A Bruxelles, importante mobilisation anti-Israël
Ce rassemblement intervient une semaine après que la Belgique a annoncé son intention de reconnaître un État palestinien et dévoilé de nouvelles sanctions contre Jérusalem.

Des dizaines de milliers de personnes, entre 70 000 selon la police et 120 000 selon les organisateurs, ont défilé dimanche dans la capitale belge pour exprimer leur solidarité avec la cause palestinienne.
Les participants, vêtus de rouge et munis de cartons rouge, ont réclamé des mesures supplémentaires contre Israël pour protéger les civils palestiniens.
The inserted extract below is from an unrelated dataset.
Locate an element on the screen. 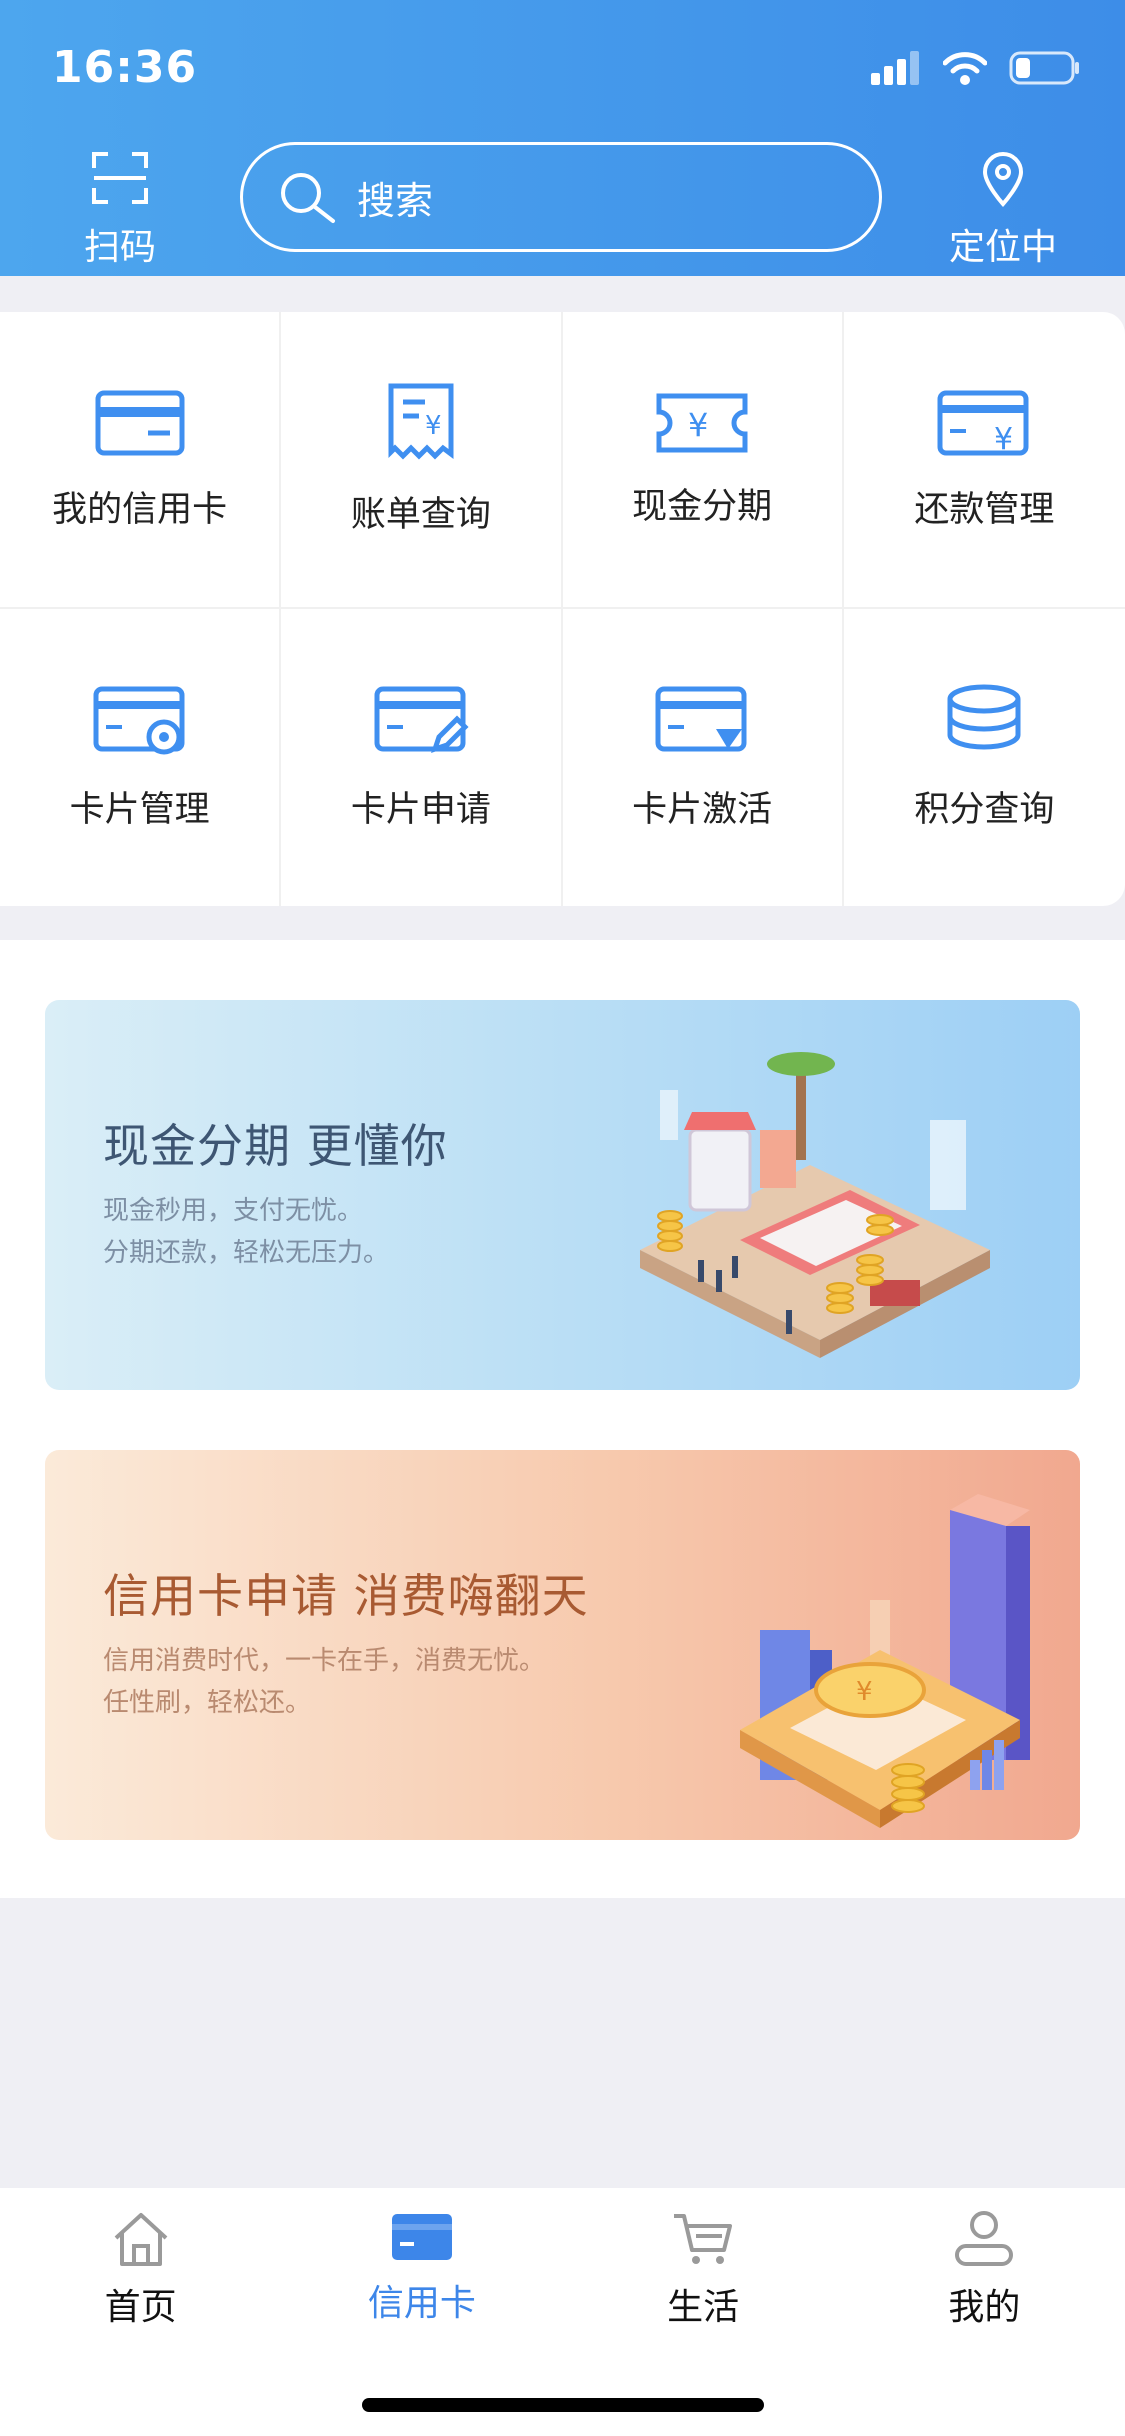 The height and width of the screenshot is (2436, 1125). wifi-icon is located at coordinates (965, 68).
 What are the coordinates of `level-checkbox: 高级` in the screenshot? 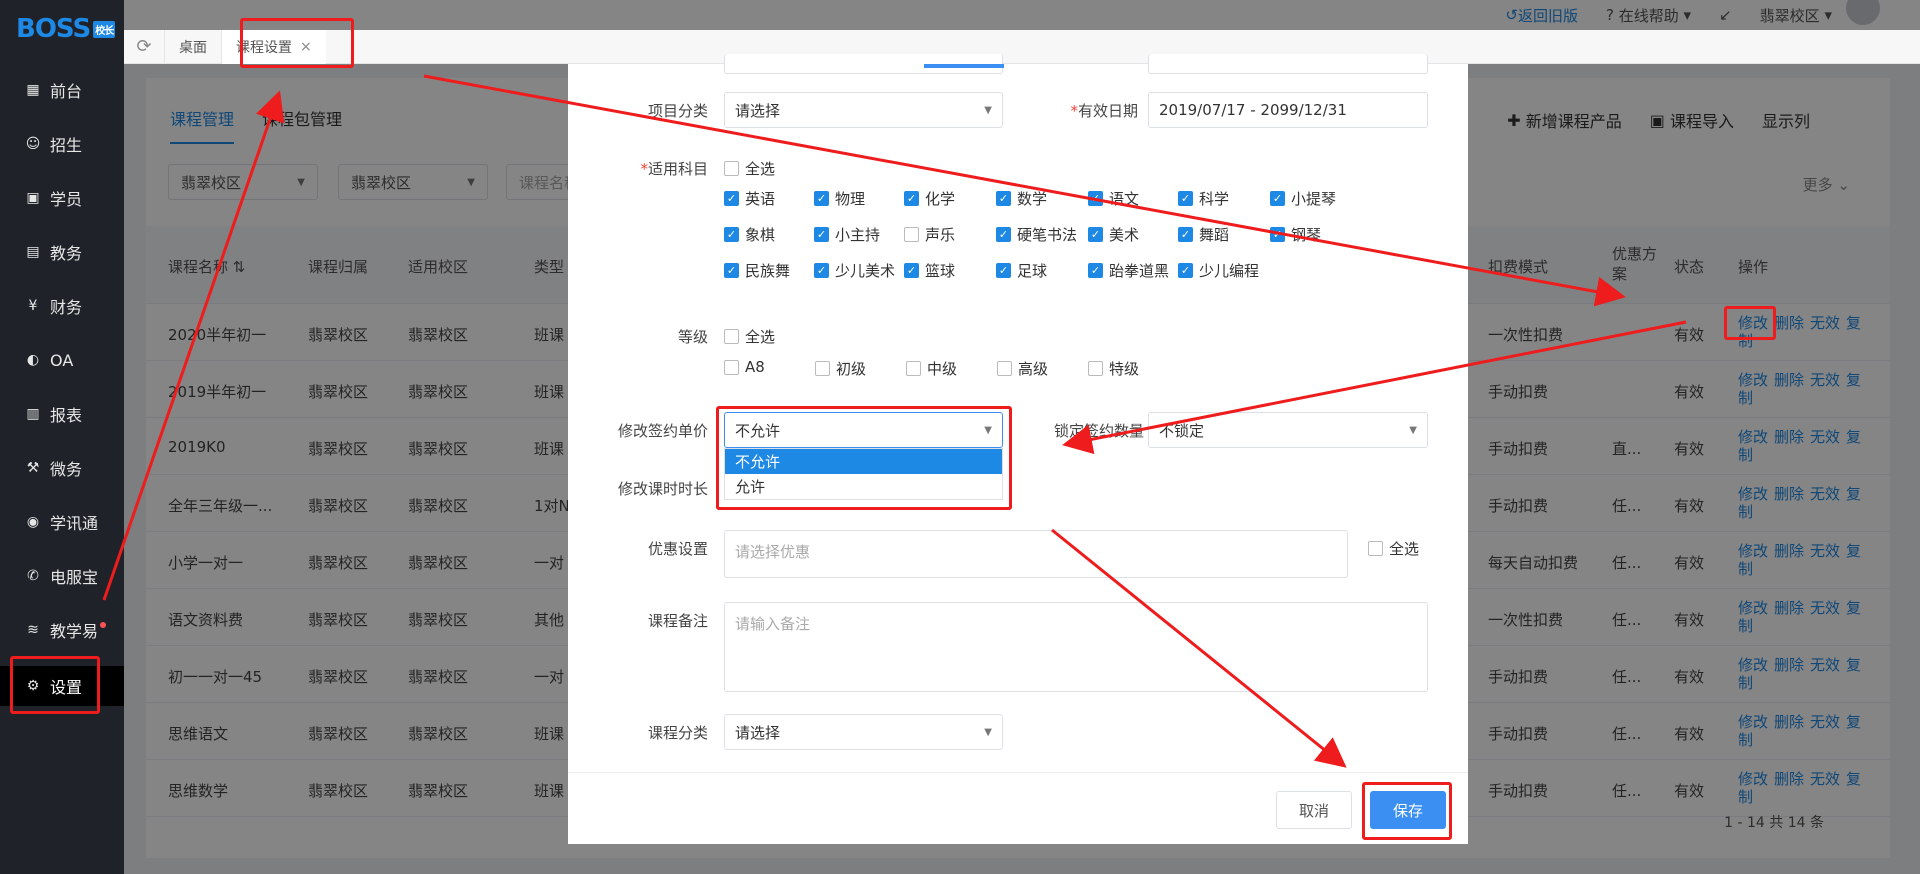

Israël affirme s’efforcer de minimiser les pertes civiles et souligne que le Hamas utilise les Gazaouis comme boucliers humains, en menant ses combats depuis des zones civiles, notamment des maisons, des hôpitaux, des écoles et des mosquées.
« Certains ont rêvé de la chute du mur de Berlin. Moi je rêve d’un État palestinien pour les Palestiniens, qu’ils puissent vivre comme n’importe quel autre peuple », a déclaré auprès de l’AFP Ismet Gumusboga, 60 ans, responsable de sécurité.
« Bruxelles, en particulier pour l’Europe, est un point névralgique de la politique internationale. C’est donc vraiment important que tous les étudiants et les personnes de tout âge manifestent dans cette ville », a souligné Samuele Toppi, un étudiant de 27 ans.
« Face au génocide en cours, les mesures (prises jusqu’ici) ne sont pas encore à la hauteur », a affirmé auprès de l’AFP Grégory Mauzé, porte-parole d’une association belgo-palestinienne.
Le ministre belge des Affaires étrangères, Maxime Prévot, a déclaré vendredi dans un entretien avec l’AFP que l’Union européenne n’était « pas au rendez-vous de ses responsabilités » face à la guerre à Gaza, et que sa crédibilité en politique étrangère était « en train de s’effondrer ».
Ce ministre centriste francophone faisait référence aux divisions des 27 Etats membres, incapables depuis des mois de s’entendre à l’unanimité pour sanctionner Israël pour la guerre menée depuis près de deux ans dans le territoire palestinien de Gaza, déclenchée par l’attaque du 7 octobre 2023 perpétrée par le Hamas sur le sol israélien.
L’accès très limité à l’aide humanitaire pour la population civile a mené l’ONU à décréter fin aout l’état de famine à Gaza.
Face à cette situation, la Belgique a récemment décidé de prendre unilatéralement une série de sanctions (économiques, consulaires etc) contre Israël ou certains ministres du gouvernement Netanyahu, et s’est engagée à se joindre aux pays – dont la France – qui reconnaîtront l’Etat de Palestine en marge de la prochaine assemblée générale de l’ONU.
Cependant, Bruxelles a également déclaré que sa reconnaissance de la Palestine ne serait proclamée par décret royal « que lorsque le dernier otage aura été libéré et que le Hamas n’exercera plus aucune forme de gouvernance sur la Palestine ». Un responsable belge a déclaré la semaine dernière au Times of Israel que la Belgique ne prendrait aucune mesure officielle, telle que l’ouverture d’une ambassade, tant que le Hamas ne serait pas désarmé et exclu de toute fonction gouvernementale.